Please transcribe the following lines exactly, leaving the pictures out of your answer.
___ Records shown ___
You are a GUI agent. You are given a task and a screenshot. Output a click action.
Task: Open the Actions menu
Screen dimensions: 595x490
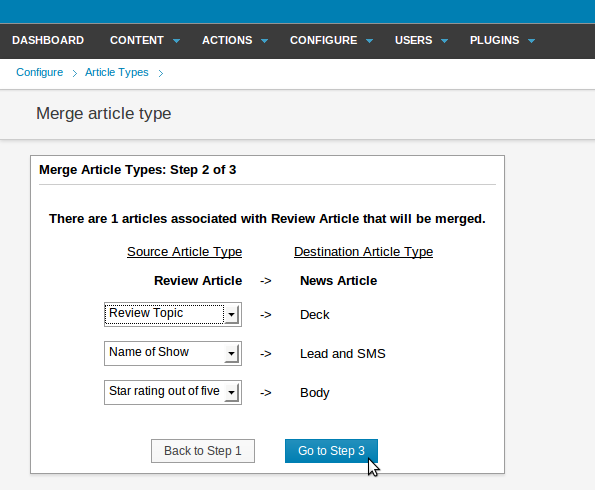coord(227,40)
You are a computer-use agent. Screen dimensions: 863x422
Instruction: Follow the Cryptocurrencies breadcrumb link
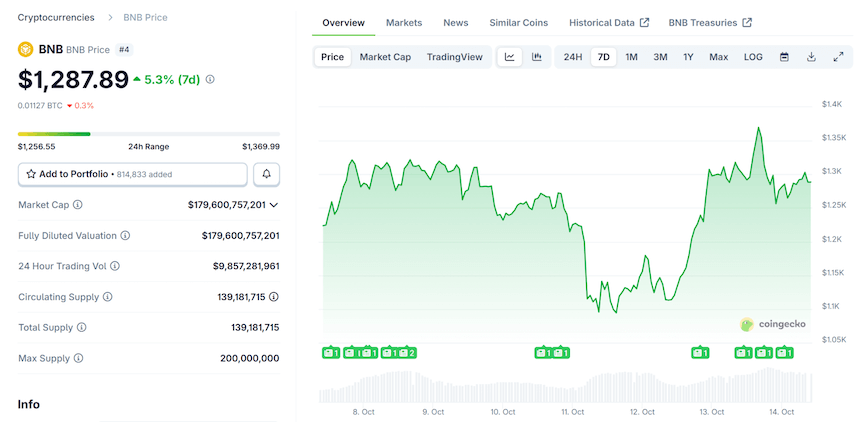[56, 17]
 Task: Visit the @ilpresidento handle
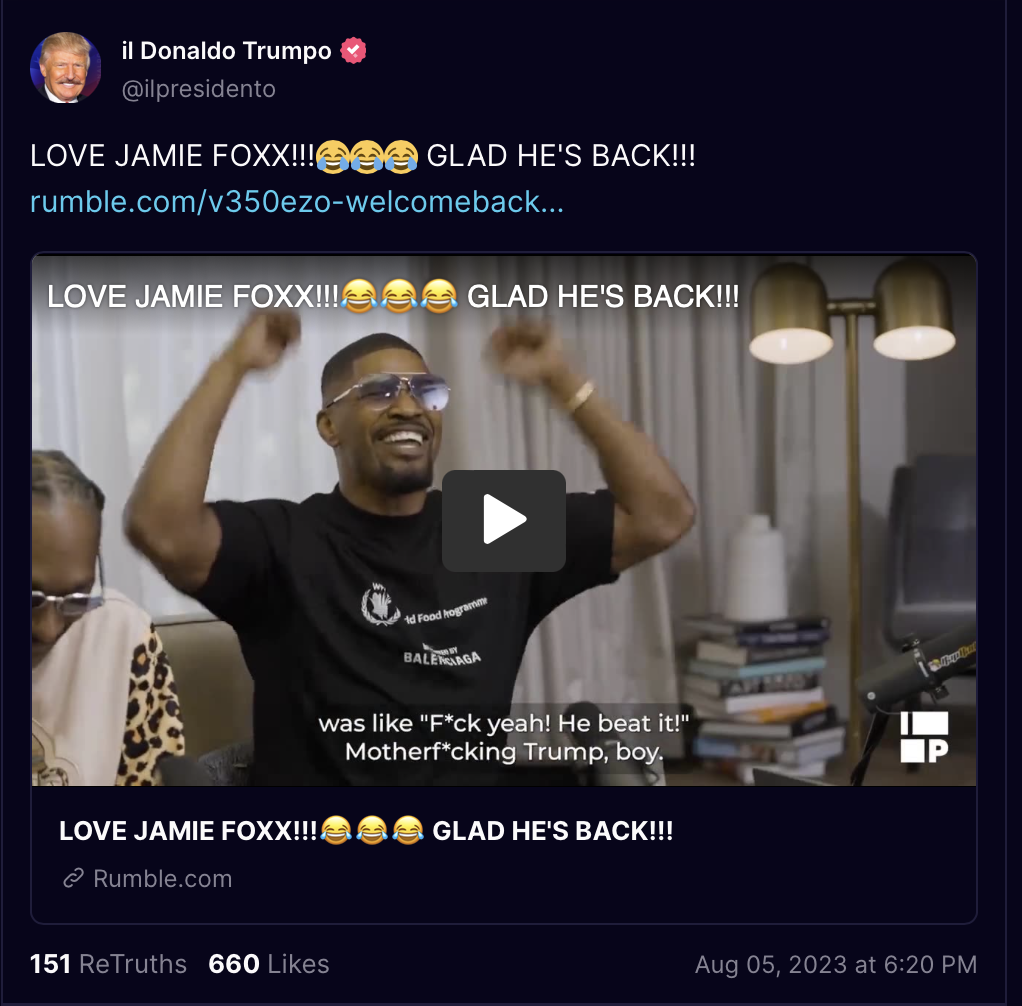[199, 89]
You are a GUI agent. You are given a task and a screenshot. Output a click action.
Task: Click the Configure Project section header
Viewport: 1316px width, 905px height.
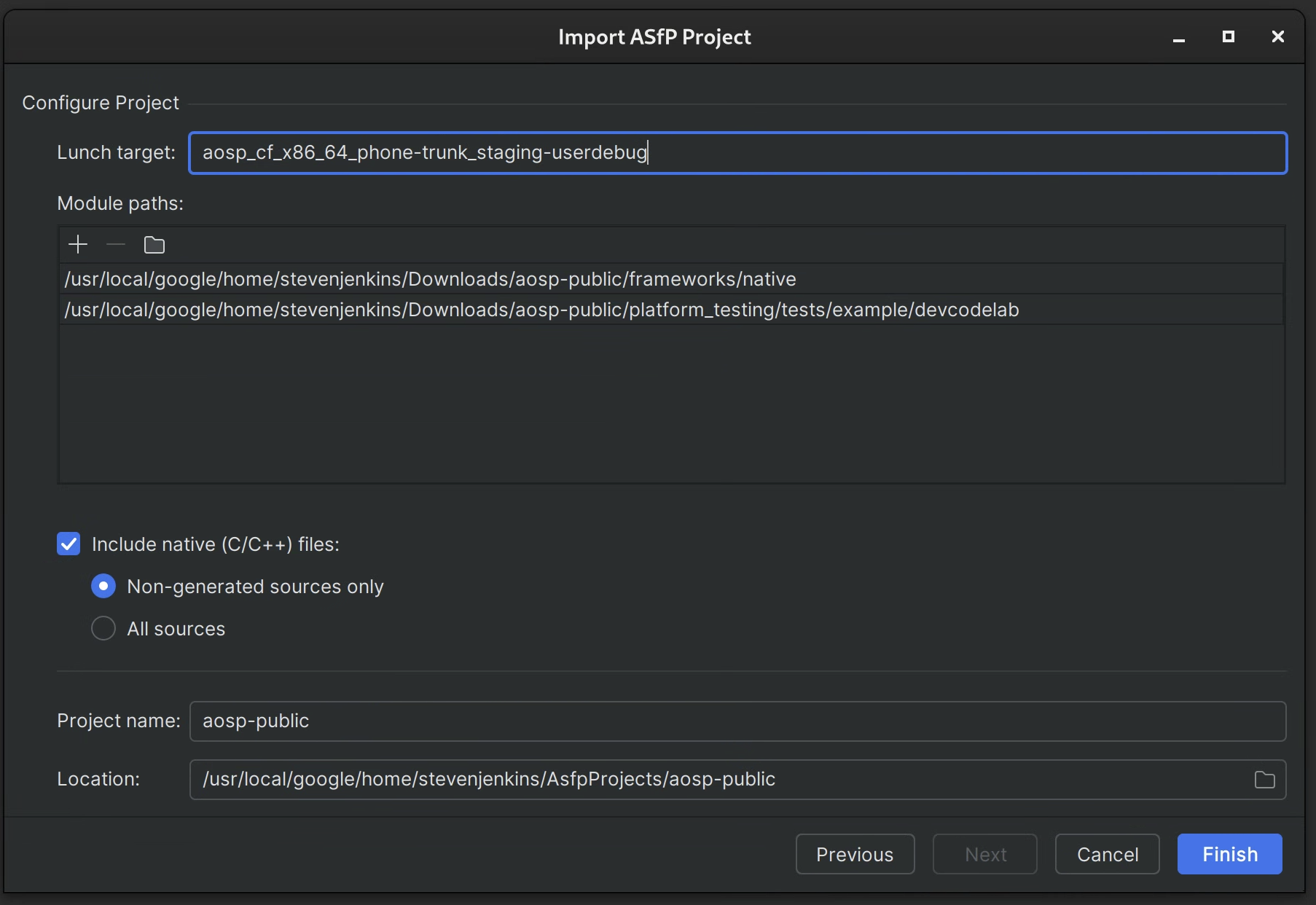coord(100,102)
___
Full answer:
You are a GUI agent. You are given a task and a screenshot. Output a click action.
Task: Open the Actions menu
Screen dimensions: 595x490
coord(227,40)
You are a computer-use agent. Screen dimensions: 863x422
Instruction: Follow the Cryptocurrencies breadcrumb link
[56, 17]
 Task: Visit the @ilpresidento handle
[199, 89]
You are a GUI agent. You are given a task and a screenshot. Output a click action.
Task: Click the Configure Project section header
Viewport: 1316px width, 905px height.
coord(100,102)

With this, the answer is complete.